As a follow-up to the six-core demonstration referenced in an earlier post, AMD has issued a press release and a related video demonstrating a “three generation” migration in VMware VI3. The key issues for AMD are that a running workload on a “Barcelona” Opteron can migrate to/from a “Shanghai” or “Istanbul” series processor without shutdown (courtesy of VMware’s VMotion).

Another excellent take-away is that – unlike the test mule system used in the previous demonstrations – the system used in the migration demonstration appears to be a Supermicro AS-2021M. Pictured below, this platform demonstration would seem to indicate that Istanbul is close to release.

Ron Myers of AMD migrating from one server to another using VMware ESX 3.5

Ron Myers of AMD migrating from one server to another using VMware ESX 3.5

SOLORI’s take: Previous tests had either involved AMD test mules or HP modular systems. The use of SOLORI Eco-System products in such a demonstration underscores the value of AMD as an Eco-System partner and the longevity of these systems in production.

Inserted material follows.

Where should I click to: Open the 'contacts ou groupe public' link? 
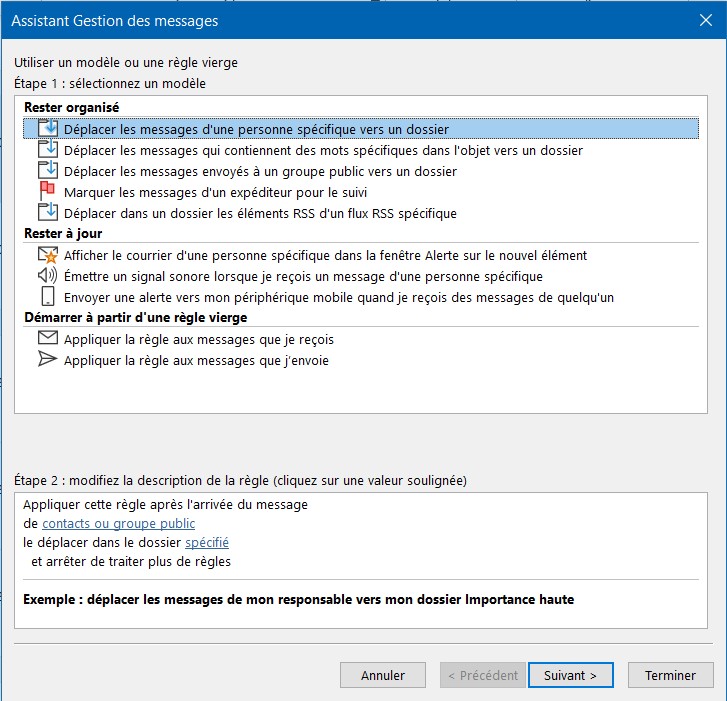click(x=118, y=523)
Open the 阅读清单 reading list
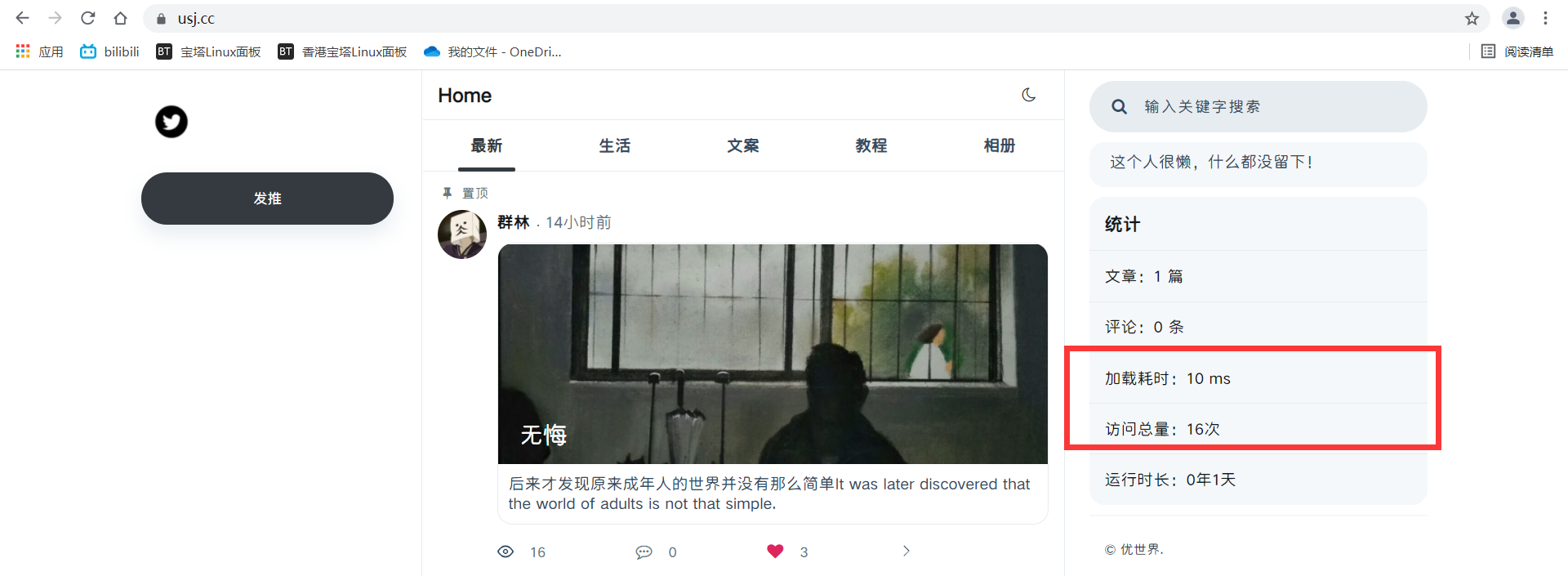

SOLORI’s 2nd take: With the emergence of Intel’s Nehalem-EP processor and its outstanding pre-release benchmark testing, AMD has a very short window of opportunity to release the Istanbul series to hold its ground. Given some early indications that probe filter boosts memory bandwidth – an issue Nehalem currently leads in – AMD should launch Istanbul with as many optimizing feature as they can, including probe filter.